◆ Esercizio: Nel testo sulla privacy nei social network, quale libro viene indicato per approfondire la mancanza di misura?

◆ Testo fornito:
★ ★ ★ ★ ★

Certo che se si inseriscono tutti i propri dati personali in chiaro, comprese le parentele fino al quinto grado.

Se si pubblica un diario della propria giornata in “tempo reale”, corredato di luoghi e fotografie, anche personalissime.

Poi non ci si può dolere della perdita della privacy e dell’invadenza degli altri.

Sicuramente non è colpa del Social Network, ma del “somaro” che l’utilizza!

È proprio come la vita reale: non bisogna “mettere in piazza” gli affari propri.

Per mantenere la propria privacy non bisogna starsene tappati dentro casa, senza parlare con nessuno, ma semplicemente non rivelare ad altri i fatti propri.

Ma questo dipende anche da un altro brutto vizio molto diffuso: l’assoluta mancanza di misura e senso critico.

Sulla mancanza di misura rimando a Far Web di Matteo Grandi che analizza a fondo e con competenza il fenomeno di questo mondo virtuale in cui vi è l’illusione che tutto sia permesso.

Che si possa dare liberamente sfogo agli istinti più biechi, facendola franca.

Sulla mancanza di senso critico, invece, va sottolineato che la maggior parte delle persone quando legge un articolo o un link su un Social Network o quando sente una notizia in TV, non si chiede se sia verosimile o meno, se sia possibile o meno.

In buona sostanza non verifica se sia VERA o meno.

Acriticamente la accetta e la condivide, diffondendola oppure la rifiuta a priori, magari solo per preconcetti di tipo politico o ideologico.

Invece nulla va preso per oro colato, tutto va valutato, “pesato”.

★ ★ ★ ★ ★

◆ Dati forniti:
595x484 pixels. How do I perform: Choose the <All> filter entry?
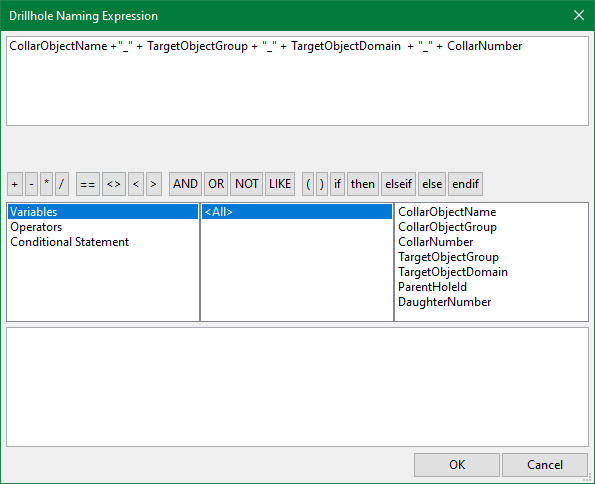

★ ★ ★ ★ ★

◆ Esercizio svolto: Far Web di Matteo Grandi.